Sara Wroblewski ’13, founder and CEO of the non-profit One Bead, was featured in a Dec. 18 interview by author, adviser, and Forbes contributor Devin Thorpe, for the Your Mark on the World Center.
Your Mark on the World seeks to solve “the world’s biggest problems before 2045 by identifying and championing the work of experts who have created credible plans and programs to address such issues.”
In the interview, Wroblewski discusses the origins of One Bead, which began while she was William Smith student and on a trip to Africa, where she worked at a glass blowing factory and with children at the Oloosirkon Government Primary School in Nairobi, Kenya.
Her proposal for One Bead later won the first annual entrepreneurial Stu Lieblein ’90 Pitch Contest, developed by HWS in 2012. The Pitch, which helps one student each year bring his or her big idea to life, helped Wroblewski implement her plan with a $10,000 grant and the marketing and business management skills to develop her organization.
Since then, Wroblewski has recruited a team of more than 60 student representatives and raised more than $100,000 through fundraising events, private donations, and product sales.
Designed to give back to the school children she met in Kenya, One Bead markets recycled glass beads. One half of each bead is thick and one half is thin, symbolizing having a lot versus having little. In the center of the bead is an “O,” representing the name of the school. The beads are made from recycled windows and bottles heated in a furnace that runs on old car fuel.

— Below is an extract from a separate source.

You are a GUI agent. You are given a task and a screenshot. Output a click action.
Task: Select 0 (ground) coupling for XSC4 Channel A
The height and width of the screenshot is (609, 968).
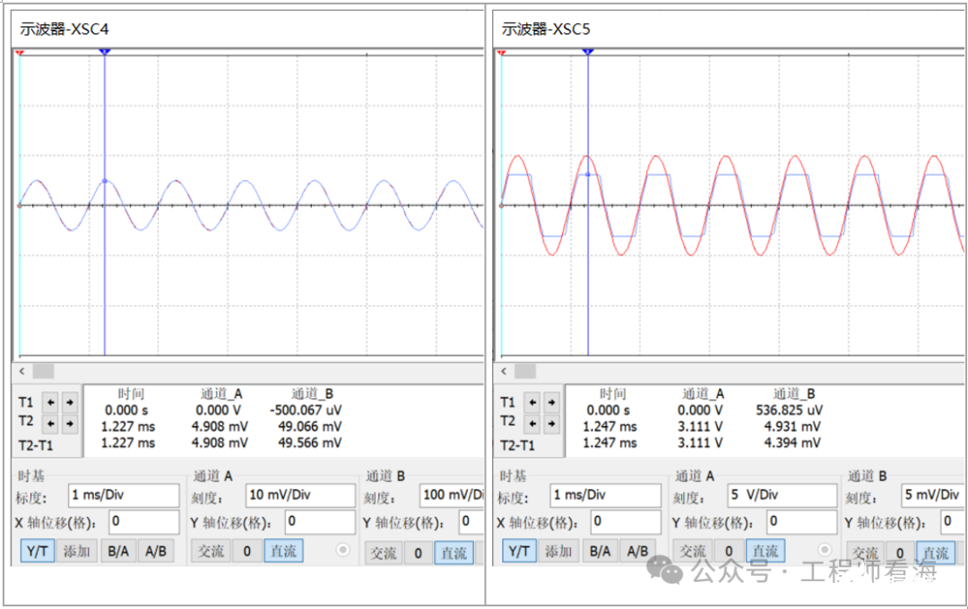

Purchasers of the beads acknowledge the desire to help another individual and all proceeds support the school.
While One Bead seeks to establish itself as a leading non-profit organization working to support education in Africa, the organization is currently expanding into a leadership development organization, OneLife, for youth in the United States.

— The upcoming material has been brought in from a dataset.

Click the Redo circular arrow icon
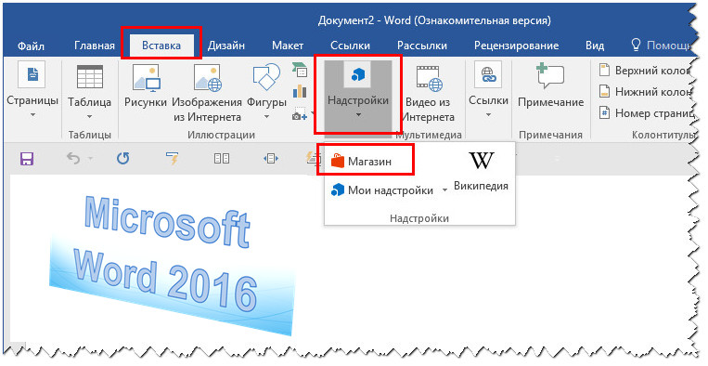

In the interview with Thorpe, Wroblewski discusses a recent six-week leadership program with approximately 100 elementary schoolers in Geneva, N.Y. This fall, she and team from HWS taught and developed leadership skills that Wroblewski herself “learned at HWS and continued to think about as an entrepreneur.” Halfway through the program, Wroblewski presented students with a $1,000 check and spent “the next three weeks deciding how to use that money to make a difference in their own community,” she says. “Now they have the chance to put the leadership skills they’ve gained to use and make a real difference.”

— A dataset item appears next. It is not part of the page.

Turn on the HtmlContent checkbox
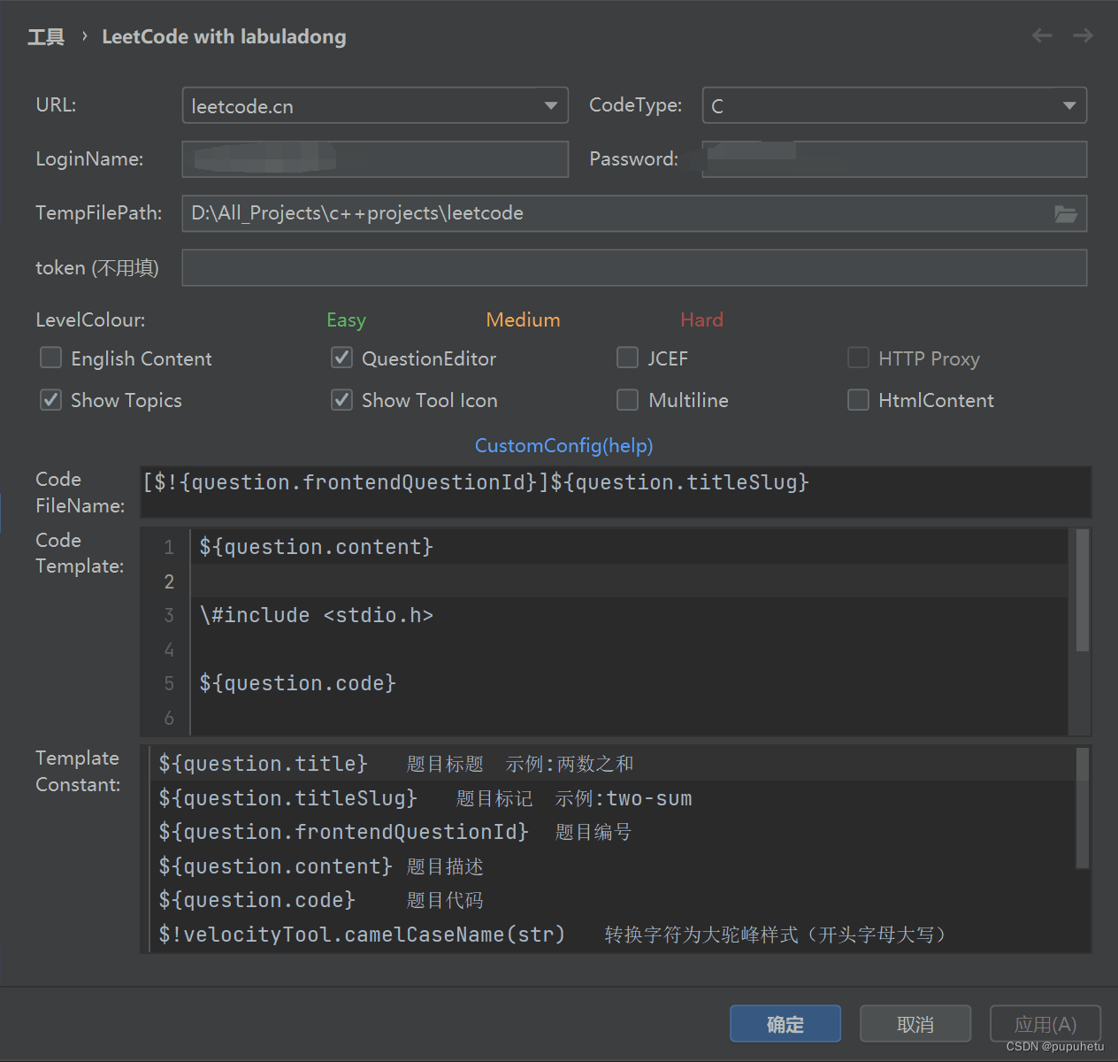coord(858,400)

Wroblewski has also recently partnered with Teach for America corps member, Caroline Dosky ’12, MAT ’13, to design a leadership curriculum for elementary school students modeled on One Bead. She is piloting a similar program at an elementary school in Boston, Mass. during the 2014-15 year. She previously worked as an administrative assistant in the Massachusetts General Hospital development office, but now runs One Bead full time out of her apartment in Boston.